En 1989 avec B. subtilis, c’est la première fois que l’Europe et les Etats-Unis partagent un projet de séquençage d'un génome. Malheureusement les Américains de la Côte Ouest et ceux de la Côte Est se faisait la guerre pour le contrôle des résultats obtenus à propos de la bactérie et la participation américaine est rapidement abandonnée. Par chance, en 1990 l’Europe a vu les Japonais proposer de s’associer immédiatement au projet . Nous avons donc reproduit exactement ce qu’avait fait Goffeau avec la levure, la constitution d'un consortium de laboratoires, et cela a très bien marché. L’Europe était ainsi suffisamment avancée en 1991 pour organiser un meeting à Elounda en Crète et y inviter les Américains. Ce colloque présentait ce que l’Europe avait déjà fait en matière de séquençage : le chromosome 3 complet de la levure, et un fragment continu de 100 kilobases du génome Bacillus subtillis . Dans les deux cas on trouvait la même chose, à mon sens la première découverte de la génomique, à savoir que la moitié des gènes découverts ne ressemblent pas à quelque chose de connu. Aujourd’hui, cela paraît banal, mais à l’époque c’était inattendu puisque cela contredisait l’un des arguments majeur des adversaires du séquençage. Ceux-ci expliquaient en effet que si l’on prenait un mutant quelconque d'un organisme quelconque et qu’on isole le gène correspondant, puis qu’on le séquence pour le traduire en une protéine, et que l’on regarde dans les banques de données si cela ressemble à quelque chose, on a 95% de chance de trouver que c’est le cas. Autrement dit, l’idée était que l’on connaissait déjà tout, et qu’il n’y avait rien de nouveau à trouver en séquençant les génomes. Me prenant à part dans le jardin de l'hôtel où se réunissait la conférence, Piotr Slonimski me dit en riant qu'il avait trouvé un nom pour ces gènes découverts lors du séquençage d’un génome, ‘elusive, esoteric but conspicuous’ [‘EEC genes’, ce qui constituait un clin d’œil à l’origine européenne du programme], et dans sa présentation il n'a manqué de retenir cette description. C’est aussi à Elounda que je me suis demandé s’il ne fallait pas séquencer le génome d'un Mycoplasma. J’ai essayé de prendre des contacts avec les Américains, mais cela n’a pas marché, je n’ai pas réussi à obtenir le soutien du CNRS ou de l’Institut Pasteur .

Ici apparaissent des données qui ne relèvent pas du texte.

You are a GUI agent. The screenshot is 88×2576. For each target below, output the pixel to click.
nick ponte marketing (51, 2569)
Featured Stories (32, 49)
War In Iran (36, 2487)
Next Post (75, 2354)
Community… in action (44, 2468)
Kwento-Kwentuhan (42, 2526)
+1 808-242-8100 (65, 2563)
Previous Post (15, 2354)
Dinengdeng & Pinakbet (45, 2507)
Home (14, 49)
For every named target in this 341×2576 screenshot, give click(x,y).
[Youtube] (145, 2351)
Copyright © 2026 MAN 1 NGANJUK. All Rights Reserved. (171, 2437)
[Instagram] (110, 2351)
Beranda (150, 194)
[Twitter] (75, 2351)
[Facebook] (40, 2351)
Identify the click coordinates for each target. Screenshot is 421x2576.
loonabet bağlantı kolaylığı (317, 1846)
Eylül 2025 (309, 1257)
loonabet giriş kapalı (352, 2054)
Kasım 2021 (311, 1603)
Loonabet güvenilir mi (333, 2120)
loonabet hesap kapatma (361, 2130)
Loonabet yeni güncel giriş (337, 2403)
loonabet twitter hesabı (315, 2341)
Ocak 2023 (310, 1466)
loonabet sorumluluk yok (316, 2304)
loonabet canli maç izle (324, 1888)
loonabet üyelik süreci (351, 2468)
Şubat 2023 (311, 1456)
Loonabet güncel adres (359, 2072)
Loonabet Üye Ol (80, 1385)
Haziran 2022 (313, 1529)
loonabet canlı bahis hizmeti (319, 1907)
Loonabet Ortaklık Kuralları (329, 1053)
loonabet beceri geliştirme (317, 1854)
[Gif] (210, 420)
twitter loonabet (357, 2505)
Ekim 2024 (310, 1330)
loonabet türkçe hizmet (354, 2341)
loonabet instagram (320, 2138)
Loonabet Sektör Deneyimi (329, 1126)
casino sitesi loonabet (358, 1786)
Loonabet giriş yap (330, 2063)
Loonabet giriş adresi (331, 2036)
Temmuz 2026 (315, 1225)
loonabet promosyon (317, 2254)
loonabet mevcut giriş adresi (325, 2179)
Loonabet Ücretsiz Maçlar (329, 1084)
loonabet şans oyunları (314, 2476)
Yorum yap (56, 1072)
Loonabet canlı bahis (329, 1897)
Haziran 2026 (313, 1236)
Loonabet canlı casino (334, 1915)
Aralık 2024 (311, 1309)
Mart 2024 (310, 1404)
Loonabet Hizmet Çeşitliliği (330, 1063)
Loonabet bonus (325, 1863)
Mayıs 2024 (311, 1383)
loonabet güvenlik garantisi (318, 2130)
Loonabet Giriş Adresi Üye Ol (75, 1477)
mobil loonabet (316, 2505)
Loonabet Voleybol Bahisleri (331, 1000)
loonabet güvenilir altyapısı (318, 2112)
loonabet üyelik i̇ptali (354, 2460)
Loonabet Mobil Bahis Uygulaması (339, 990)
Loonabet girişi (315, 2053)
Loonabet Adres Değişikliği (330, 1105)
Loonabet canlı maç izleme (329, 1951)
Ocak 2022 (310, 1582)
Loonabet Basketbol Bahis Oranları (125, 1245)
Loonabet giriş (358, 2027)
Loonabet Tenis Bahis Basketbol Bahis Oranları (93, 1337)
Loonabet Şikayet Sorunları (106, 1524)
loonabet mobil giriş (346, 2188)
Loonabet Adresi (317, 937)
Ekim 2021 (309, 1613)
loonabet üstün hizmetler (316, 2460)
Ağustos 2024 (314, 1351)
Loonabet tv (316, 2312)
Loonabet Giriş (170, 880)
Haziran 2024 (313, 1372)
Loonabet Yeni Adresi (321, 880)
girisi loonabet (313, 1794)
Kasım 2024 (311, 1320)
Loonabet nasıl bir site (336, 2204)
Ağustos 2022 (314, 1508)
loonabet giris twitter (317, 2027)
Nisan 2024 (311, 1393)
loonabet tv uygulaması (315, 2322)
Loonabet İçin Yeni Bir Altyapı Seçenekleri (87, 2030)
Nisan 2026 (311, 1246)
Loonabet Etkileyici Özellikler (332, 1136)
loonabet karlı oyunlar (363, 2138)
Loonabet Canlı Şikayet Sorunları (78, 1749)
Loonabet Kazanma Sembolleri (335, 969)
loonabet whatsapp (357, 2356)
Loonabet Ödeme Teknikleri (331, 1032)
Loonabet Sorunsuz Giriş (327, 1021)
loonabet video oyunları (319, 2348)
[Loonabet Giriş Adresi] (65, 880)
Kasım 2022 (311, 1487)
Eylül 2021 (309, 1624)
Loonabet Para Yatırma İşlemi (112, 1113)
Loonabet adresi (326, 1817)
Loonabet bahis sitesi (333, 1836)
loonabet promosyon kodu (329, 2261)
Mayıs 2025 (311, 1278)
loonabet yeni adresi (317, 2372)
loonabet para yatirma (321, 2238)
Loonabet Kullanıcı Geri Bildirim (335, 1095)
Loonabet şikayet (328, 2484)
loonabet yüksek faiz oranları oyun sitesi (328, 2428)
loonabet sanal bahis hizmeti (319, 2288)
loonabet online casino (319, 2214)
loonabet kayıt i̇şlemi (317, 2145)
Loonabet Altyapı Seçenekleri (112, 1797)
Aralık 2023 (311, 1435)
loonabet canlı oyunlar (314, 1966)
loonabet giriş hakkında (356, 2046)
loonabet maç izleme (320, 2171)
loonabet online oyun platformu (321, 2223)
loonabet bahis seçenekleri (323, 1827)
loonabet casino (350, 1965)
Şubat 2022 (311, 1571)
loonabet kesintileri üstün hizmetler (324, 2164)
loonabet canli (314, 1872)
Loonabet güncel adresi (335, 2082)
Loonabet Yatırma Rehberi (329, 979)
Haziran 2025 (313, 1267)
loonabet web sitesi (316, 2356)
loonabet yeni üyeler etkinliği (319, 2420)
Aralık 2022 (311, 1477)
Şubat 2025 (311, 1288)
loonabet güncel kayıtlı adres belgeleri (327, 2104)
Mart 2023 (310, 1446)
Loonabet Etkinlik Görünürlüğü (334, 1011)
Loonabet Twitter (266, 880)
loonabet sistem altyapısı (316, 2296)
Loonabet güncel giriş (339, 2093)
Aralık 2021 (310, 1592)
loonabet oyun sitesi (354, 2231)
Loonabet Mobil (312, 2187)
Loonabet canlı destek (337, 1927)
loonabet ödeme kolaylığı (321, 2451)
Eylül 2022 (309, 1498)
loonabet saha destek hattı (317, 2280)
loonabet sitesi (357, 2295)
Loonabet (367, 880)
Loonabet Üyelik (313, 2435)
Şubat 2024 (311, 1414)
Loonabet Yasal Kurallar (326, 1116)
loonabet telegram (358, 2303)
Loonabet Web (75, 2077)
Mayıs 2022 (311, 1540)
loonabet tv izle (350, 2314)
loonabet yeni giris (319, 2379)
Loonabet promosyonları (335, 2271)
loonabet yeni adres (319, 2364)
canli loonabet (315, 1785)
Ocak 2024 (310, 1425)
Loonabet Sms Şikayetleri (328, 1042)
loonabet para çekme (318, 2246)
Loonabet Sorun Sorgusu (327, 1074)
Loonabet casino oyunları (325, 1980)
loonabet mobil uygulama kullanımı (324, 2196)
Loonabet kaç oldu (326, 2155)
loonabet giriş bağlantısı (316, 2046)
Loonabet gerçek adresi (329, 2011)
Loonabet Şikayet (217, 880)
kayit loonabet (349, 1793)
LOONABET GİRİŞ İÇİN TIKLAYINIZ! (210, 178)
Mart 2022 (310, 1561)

A cette époque j’essayais aussi de développer la bioinformatique dans un contexte assez compliqué. L’idée était d’installer un consortium au CNRS pour réunir l’ensemble des gens travaillant en informatique sur le génome, par exemple ceux qui enseignaient la biométrie à Lyon et qui avaient développé un très bon logiciel de gestion de bases de données, etc. Nous souhaitions réunir toute la communauté française, mais cela s’est révélé impossible. Les gens se bagarraient, certains créaient des structures administratives bancales, GIP, etc. J’ai insisté lourdement et à de nombreuses reprises auprès du CNRS pour créer un groupement de recherche (GDR). Mais finalement, nous n’avons réussi à le faire qu’en association avec l’Institut National de Recherche en Informatique et en Automatique (INRIA). Nous avons donc créé en avril 1992 le GDR 1029 « Informatique et Génomes » avec effet rétroactif en janvier 1992. La difficulté venait aussi du fait que les informaticiens pensent que les biologistes ne sont que des pourvoyeurs de données et que ces derniers estiment que le rôle des informaticiens n’est que de fournir l'analyse technique de leur données. Comme il me semblait clair qu’il fallait donner toute son importance à l’informatique, j’ai suggéré que la section du Comité National qui s’occuperait de ce GDR, relève de l’informatique et pas de la biologie. Ce GDR n’a duré que 4 ans, mais on peut dire que pratiquement tous les gens que vous voyez aujourd’hui œuvrer dans ce secteur, enfin presque tous, ont eu un lien avec ce GDR. Mais évidemment, il reste des traces des luttes passées, du fait de protagonistes dont il n'est pas utile de connaître le nom.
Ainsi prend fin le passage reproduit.